KK: I’m involved in it. I’m very frustratingly involved in it. So many things can go wrong. It’s done at the end. It can be farmed out to five or six different places depending on how important it is. Those five or six different places may not have their best man on it. I did a lot of interviewing on the last movie for special effects supervisors and companies and what I realized was that what you really want to do is have a relationship with the artist who’s actually doing it. Just like you would with an illustrator who’s working under you. To be able to correct things and see things that they don’t see, because you’re more familiar with the project.
AS: You mean the individual CG artist modeling the environment?
KK: Yes. They’re the ones you have to trust. You could actually save a lot of money by dealing with them directly because you could decide what was important and what was not. And know when something’s done. I would take direct interface with the renderers. Often changes are translated through others.

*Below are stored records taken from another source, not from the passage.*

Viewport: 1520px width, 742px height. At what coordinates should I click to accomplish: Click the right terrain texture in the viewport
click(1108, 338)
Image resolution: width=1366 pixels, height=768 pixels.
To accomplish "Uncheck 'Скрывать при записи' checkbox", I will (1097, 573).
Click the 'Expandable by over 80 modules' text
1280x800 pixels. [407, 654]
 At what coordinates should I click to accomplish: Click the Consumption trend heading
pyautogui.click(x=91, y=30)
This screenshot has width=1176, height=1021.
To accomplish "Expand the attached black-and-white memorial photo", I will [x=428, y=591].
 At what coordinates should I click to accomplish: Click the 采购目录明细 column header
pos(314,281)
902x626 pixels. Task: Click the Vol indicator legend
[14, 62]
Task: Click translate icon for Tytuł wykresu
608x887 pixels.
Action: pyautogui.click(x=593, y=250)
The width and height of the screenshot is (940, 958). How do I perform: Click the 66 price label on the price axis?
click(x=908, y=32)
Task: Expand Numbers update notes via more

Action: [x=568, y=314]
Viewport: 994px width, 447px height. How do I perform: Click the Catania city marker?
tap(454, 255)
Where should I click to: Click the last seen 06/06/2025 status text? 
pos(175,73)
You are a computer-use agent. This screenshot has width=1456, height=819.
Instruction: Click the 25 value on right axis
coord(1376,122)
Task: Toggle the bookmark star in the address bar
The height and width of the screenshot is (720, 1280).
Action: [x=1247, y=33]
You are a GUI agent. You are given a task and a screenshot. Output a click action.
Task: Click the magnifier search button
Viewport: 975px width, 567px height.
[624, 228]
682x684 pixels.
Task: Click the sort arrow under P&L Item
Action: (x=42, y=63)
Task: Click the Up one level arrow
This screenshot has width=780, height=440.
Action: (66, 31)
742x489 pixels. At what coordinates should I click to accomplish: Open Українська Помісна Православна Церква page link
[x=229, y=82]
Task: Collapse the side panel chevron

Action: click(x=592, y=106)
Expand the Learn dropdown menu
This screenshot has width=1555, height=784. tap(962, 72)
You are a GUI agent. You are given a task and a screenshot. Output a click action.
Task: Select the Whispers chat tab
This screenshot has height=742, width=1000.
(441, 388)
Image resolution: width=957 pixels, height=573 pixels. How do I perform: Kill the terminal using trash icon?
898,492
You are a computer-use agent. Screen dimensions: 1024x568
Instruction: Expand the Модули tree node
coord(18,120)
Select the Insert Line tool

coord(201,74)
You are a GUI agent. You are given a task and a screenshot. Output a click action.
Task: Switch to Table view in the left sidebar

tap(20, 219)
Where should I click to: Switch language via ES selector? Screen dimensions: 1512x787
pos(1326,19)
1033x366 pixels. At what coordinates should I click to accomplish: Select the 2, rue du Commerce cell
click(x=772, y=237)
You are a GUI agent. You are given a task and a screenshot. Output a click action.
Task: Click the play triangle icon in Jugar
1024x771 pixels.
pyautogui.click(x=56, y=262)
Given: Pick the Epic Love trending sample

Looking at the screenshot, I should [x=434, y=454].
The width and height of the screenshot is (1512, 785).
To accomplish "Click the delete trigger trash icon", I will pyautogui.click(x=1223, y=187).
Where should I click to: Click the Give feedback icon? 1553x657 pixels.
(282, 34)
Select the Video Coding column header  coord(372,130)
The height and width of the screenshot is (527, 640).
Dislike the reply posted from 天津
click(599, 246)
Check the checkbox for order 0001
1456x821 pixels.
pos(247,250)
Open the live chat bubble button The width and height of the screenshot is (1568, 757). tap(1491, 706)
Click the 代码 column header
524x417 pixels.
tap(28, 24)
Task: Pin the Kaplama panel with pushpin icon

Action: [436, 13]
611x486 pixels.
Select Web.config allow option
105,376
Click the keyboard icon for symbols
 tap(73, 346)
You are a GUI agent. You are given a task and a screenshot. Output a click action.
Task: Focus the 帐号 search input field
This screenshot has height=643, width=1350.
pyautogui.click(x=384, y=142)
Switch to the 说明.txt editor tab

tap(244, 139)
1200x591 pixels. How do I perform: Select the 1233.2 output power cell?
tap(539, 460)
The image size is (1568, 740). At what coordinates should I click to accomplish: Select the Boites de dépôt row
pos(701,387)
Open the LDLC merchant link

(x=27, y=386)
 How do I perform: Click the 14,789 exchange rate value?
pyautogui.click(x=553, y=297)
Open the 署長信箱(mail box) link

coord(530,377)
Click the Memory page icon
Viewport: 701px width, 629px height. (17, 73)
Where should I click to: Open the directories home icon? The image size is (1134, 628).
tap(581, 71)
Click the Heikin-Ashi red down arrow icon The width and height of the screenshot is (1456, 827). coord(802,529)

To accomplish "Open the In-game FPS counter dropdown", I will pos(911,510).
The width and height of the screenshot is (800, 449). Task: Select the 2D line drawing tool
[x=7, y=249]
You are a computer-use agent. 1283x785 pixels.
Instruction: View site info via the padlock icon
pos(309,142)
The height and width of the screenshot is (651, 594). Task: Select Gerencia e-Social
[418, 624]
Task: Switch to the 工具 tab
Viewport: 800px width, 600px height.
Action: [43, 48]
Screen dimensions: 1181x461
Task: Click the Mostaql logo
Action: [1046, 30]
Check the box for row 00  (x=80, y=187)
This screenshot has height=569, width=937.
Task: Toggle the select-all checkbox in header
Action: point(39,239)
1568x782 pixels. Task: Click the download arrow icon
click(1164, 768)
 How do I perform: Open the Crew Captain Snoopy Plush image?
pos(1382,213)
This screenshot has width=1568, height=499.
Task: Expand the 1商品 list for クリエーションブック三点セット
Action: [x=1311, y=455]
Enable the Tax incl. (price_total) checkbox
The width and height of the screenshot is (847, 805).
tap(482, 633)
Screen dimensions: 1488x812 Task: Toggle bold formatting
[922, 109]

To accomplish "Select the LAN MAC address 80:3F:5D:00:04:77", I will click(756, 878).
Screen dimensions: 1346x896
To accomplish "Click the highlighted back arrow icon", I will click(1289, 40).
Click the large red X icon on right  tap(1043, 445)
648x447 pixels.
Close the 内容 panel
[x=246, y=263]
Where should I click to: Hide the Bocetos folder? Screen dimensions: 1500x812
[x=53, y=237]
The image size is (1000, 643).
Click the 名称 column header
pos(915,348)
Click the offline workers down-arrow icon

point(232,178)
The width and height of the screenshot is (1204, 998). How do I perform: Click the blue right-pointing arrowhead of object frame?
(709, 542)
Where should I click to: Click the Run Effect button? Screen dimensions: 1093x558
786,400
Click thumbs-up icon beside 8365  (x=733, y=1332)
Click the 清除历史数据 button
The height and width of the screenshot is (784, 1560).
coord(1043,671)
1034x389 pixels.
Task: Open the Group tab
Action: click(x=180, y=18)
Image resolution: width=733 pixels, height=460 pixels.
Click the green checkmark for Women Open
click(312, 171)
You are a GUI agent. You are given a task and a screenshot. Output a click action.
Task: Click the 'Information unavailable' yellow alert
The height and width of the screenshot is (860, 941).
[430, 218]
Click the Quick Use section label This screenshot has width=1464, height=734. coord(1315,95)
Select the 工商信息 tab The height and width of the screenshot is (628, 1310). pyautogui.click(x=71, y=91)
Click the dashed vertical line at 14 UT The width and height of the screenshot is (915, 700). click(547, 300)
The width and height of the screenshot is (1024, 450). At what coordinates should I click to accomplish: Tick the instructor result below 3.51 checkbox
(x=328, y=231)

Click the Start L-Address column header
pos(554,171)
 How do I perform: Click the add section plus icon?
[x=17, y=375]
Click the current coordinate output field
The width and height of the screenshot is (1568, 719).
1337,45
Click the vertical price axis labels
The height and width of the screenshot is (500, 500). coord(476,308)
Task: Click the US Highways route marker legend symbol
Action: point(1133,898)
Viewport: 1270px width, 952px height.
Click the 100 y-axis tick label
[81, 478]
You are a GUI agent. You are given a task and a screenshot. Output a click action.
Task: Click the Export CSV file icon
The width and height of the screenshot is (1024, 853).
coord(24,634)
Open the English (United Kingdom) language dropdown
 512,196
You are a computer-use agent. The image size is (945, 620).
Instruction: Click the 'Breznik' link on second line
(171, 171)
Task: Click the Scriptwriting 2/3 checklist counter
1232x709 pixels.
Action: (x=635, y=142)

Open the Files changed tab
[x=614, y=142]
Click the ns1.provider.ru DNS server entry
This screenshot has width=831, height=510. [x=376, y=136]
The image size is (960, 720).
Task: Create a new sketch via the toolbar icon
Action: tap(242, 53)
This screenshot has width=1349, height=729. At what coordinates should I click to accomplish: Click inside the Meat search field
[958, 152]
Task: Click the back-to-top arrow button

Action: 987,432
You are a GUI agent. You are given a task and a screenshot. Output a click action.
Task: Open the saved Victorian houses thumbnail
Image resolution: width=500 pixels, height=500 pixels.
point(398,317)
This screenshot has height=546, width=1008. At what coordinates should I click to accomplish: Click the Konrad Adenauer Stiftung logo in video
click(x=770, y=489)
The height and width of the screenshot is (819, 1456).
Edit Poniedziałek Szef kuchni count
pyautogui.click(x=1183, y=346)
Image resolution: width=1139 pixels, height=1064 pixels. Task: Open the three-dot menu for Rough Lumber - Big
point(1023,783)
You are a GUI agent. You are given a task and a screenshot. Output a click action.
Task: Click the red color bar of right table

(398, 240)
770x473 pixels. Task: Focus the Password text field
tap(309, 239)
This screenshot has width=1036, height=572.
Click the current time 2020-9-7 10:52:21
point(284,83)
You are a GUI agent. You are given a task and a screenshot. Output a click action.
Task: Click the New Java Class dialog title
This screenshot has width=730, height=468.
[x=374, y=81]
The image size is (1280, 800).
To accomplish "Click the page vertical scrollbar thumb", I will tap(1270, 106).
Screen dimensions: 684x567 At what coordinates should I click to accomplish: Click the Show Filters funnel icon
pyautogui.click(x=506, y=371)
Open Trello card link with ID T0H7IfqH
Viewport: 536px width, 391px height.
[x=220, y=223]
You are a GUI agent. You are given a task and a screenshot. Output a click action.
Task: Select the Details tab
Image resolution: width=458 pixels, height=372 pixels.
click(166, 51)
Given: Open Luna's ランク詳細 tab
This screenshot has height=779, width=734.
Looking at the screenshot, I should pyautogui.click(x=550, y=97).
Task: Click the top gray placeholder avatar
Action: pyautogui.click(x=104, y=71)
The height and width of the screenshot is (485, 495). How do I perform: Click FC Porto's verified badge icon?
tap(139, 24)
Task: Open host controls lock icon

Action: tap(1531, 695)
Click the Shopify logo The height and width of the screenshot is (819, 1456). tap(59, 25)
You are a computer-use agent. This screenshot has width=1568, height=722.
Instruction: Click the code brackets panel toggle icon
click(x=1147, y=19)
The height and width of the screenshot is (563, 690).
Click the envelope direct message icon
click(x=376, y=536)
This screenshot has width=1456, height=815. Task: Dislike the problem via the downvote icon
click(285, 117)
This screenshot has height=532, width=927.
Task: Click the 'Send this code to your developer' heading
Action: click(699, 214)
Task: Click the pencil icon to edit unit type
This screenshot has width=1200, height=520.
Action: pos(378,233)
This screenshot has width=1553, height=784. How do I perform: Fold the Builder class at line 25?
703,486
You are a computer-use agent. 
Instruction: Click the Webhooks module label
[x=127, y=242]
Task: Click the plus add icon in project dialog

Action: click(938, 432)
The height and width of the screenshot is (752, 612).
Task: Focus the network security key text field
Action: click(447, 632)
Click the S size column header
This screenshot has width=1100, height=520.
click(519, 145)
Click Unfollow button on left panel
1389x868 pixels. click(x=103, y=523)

The first time I worked with green-screen was 1980. It was the first film I ever did. No budget. Everybody learning. Bluescreen and greenscreen. Because we had something in frames side-by-side and we didn’t know if we could key them in and separate them. It wasn’t so easy to make windows and mattes back then. I was coming from working on film motion graphics which was the early predecessor to the computer work. So you could just do a straight key but you didn’t have a computer to do it. You were just keying out blue and keying in your image. If you wanted two things to key in into the same frame you had to have different color channels to replace. So it was a little bit trickier.
AS: Did you do that film before your commercial and music video work?
KK: I did that film before I did anything. Because the band I was in hooked up with a director and he wanted to do some musical projects. This was before MTV. There really wasn’t an outlet for musical short films. It got rebuilt into a linear story and then we shot connective tissue to put the different song bits together. And I had built a recording studio that was like a soundstage in an old vitamin factory. I just volunteered to do the work. I said, Well, who’s gonna design it? And he said, I don’t know.
I said, I will. I’d never designed anything for film. I’d studied art in school as a painter and a sculptor. I wasn’t afraid of it. I didn’t really know what an art director did. I didn’t know what a production designer did. Somebody told me that that’s what the name of the job was. But I was always a voracious reader and I looked it up and figured it out. And then, because I had done that at that time, six months later videos started happening and they were so cheap that anyone who said they could do it got the job. So I did a lot. And then those video directors started making commercials.
AS: Is that when you met Spike Jonze?
KK: Yeah. I did a commercial with him. His producer Vince Landay knew I was doing work for someone else in the building and he kind of hooked us up. We met and started talking. Found out that we’d been a lot of the same places years before. Sat across the room at the same party, knew people in common, things like that.